I have very nearly finished, if the noble and learned Viscount on the Woolsack will bear patiently with me for one moment. There are four reasons why I venture to suggest that the Government should give us a clearer and more comprehensive statement of their war aims now and not wait indefinitely. First of all, as the war goes on there will be increasing bitterness, and passion will be aroused, and it will be very difficult for anybody to think sanely at all. That, of course, happened during the last war. The second reason is that we ought to endeavour to do everything we can to maintain the morale of our home front, and I am not at all sure that that morale is as high now as it was three or four weeks ago.
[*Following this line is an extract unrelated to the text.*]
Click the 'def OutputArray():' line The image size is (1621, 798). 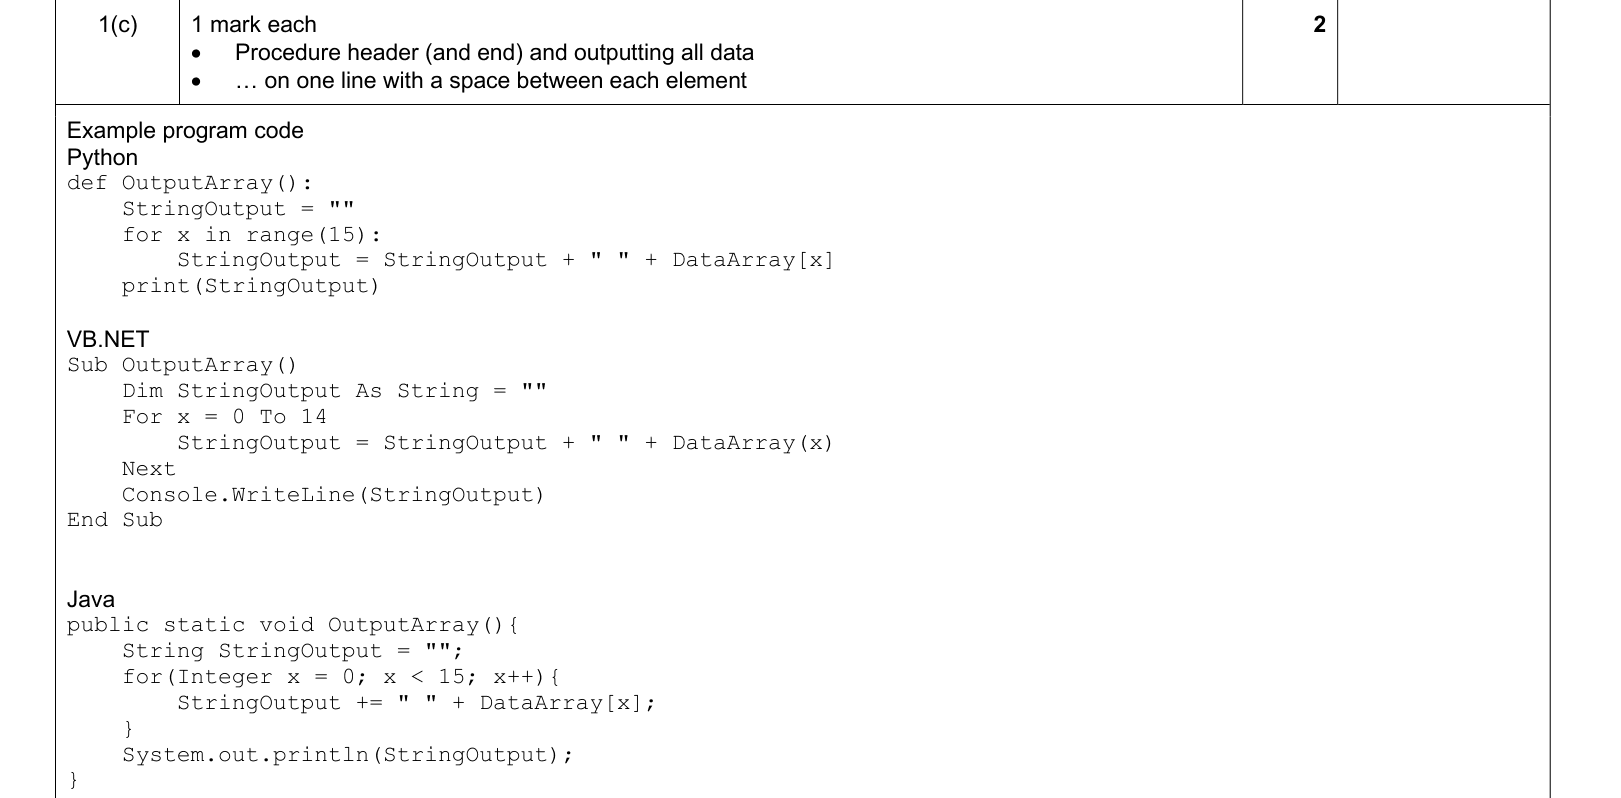190,183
Another reason is that we want to influence neutral opinion, especially in America. The fourth reason is that we want to assure the German people that we are not out to impose a new Versailles upon them; that we are not out to dismember their country; but that we are willing that Germany should honourably take its place on a basis of equality with all the other countries in Europe. Therefore I would venture again to plead with the Government to elaborate the aims which they have expounded to us this afternoon in a logical way and endeavour to express the principles which they have enunciated in terms concrete and practical institutions.

6.7 p.m.

THE SECRETARY OF STATE FOR FOREIGN AFFAIRS (VISCOUNT HALIFAX)

My Lords, perhaps I might say just a word or two before the debate closes. My words will only be very brief. I have heard every speech which has been made in the course of this debate and I have listened with great attention to everything that has been said. I hope that I am entitled to claim, from the way in which the statement was received by the noble Lord opposite and the noble Marquess who speaks from the Liberal Benches, and by my noble friends behind me, that the overwhelming feeling of the House was not one of sympathy with the view expressed, if he will allow me to say so, with more sincerity than judgment, by my noble friend Lord Arnold opposite. I have taken note of the various suggestions that have been made in the course of this debate, and I think that when your Lordships are able to give careful study to the statement that was read by the noble Earl the Leader of the House, you will find perhaps that a good many of the points that are in your mind are covered, either explicitly or implicitly, in that statement.

I would ask you to take it from me that those which are not covered were, I think, without exception, all in the mind of His Majesty's Government when they were preparing that statement. They were considered with the utmost care and, I need not add, with almost a dominant sense of the responsibility and the gravity of the responsibility under which those who had to take the decision on the form of the statement lay. But, having considered them, they decided that for convincing reasons, of whatever kind it might be, those points that were omitted should not be included. For the rest I do not think that your Lordships would expect me—and indeed the noble Marquess was good enough to make a reference to this in his speech—nor indeed that it would be right for me, to endeavour to extemporise in regard to a statement every word of which was most carefully weighed and to which I should be very unwilling to add words that were not equally carefully considered.

LORD SNELL

My Lords, I beg to thank the noble Viscount for the statement he has made and, with the permission of the House, to withdraw the Motion.

Motion for Papers, by leave, withdrawn.